- [Data listing]
• • • •

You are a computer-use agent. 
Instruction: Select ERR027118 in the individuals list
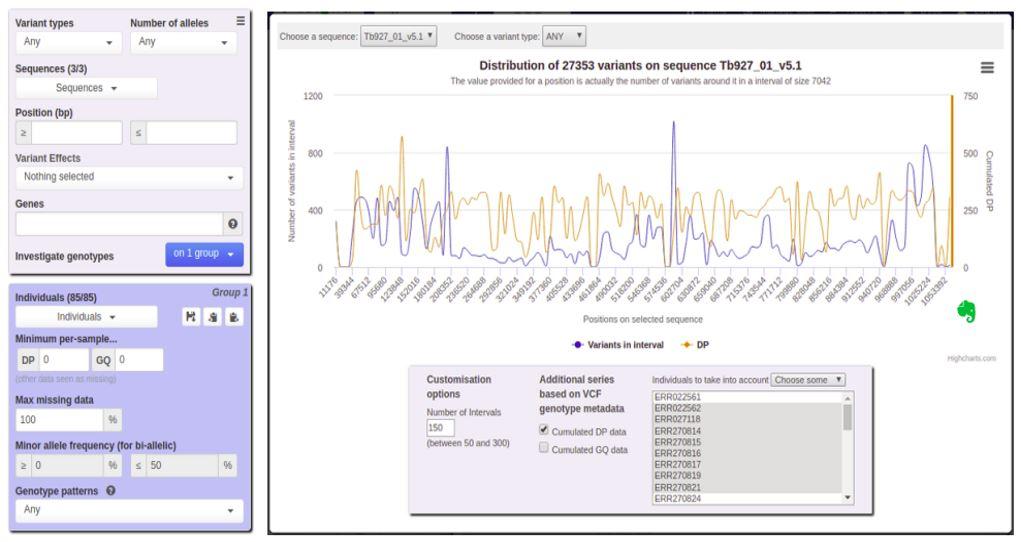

• • • •

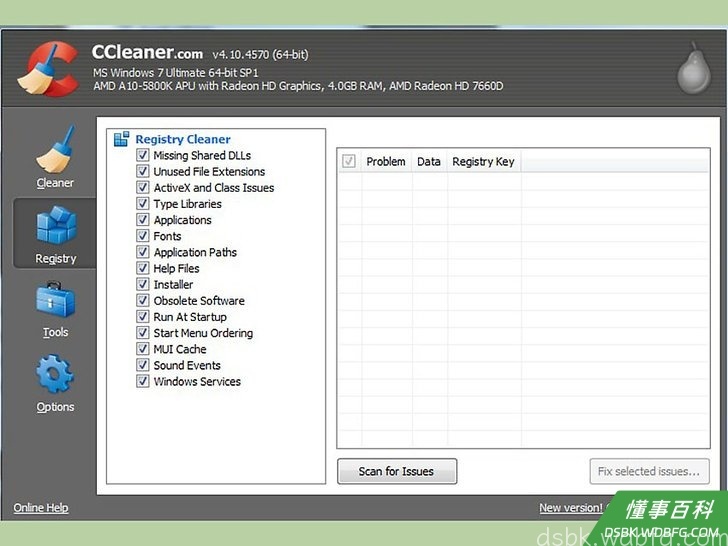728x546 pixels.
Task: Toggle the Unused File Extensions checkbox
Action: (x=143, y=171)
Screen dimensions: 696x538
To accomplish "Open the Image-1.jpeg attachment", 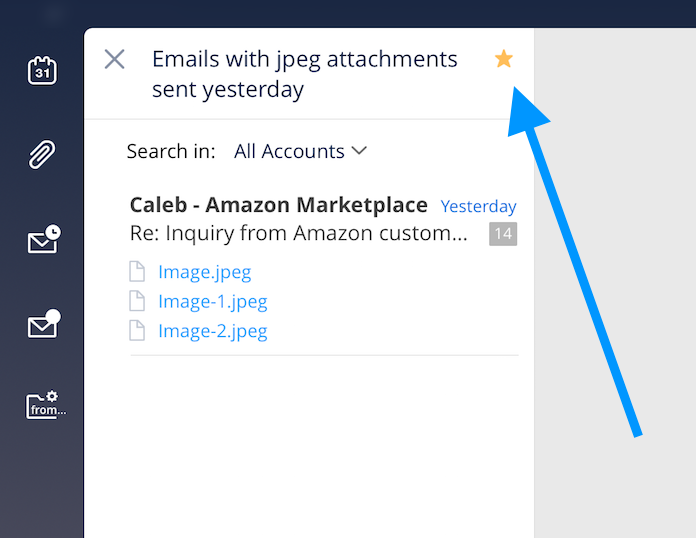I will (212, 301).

• • • •

- [Set problem]
Edit the data from the line that has "You are a computer-use agent." through the line that has "Instruction: Select ERR027118", swapping "individuals list" for "samples list" and leaving everything else as it is. Give back only those lines.

- [Answer in full]
You are a computer-use agent. 
Instruction: Select ERR027118 in the samples list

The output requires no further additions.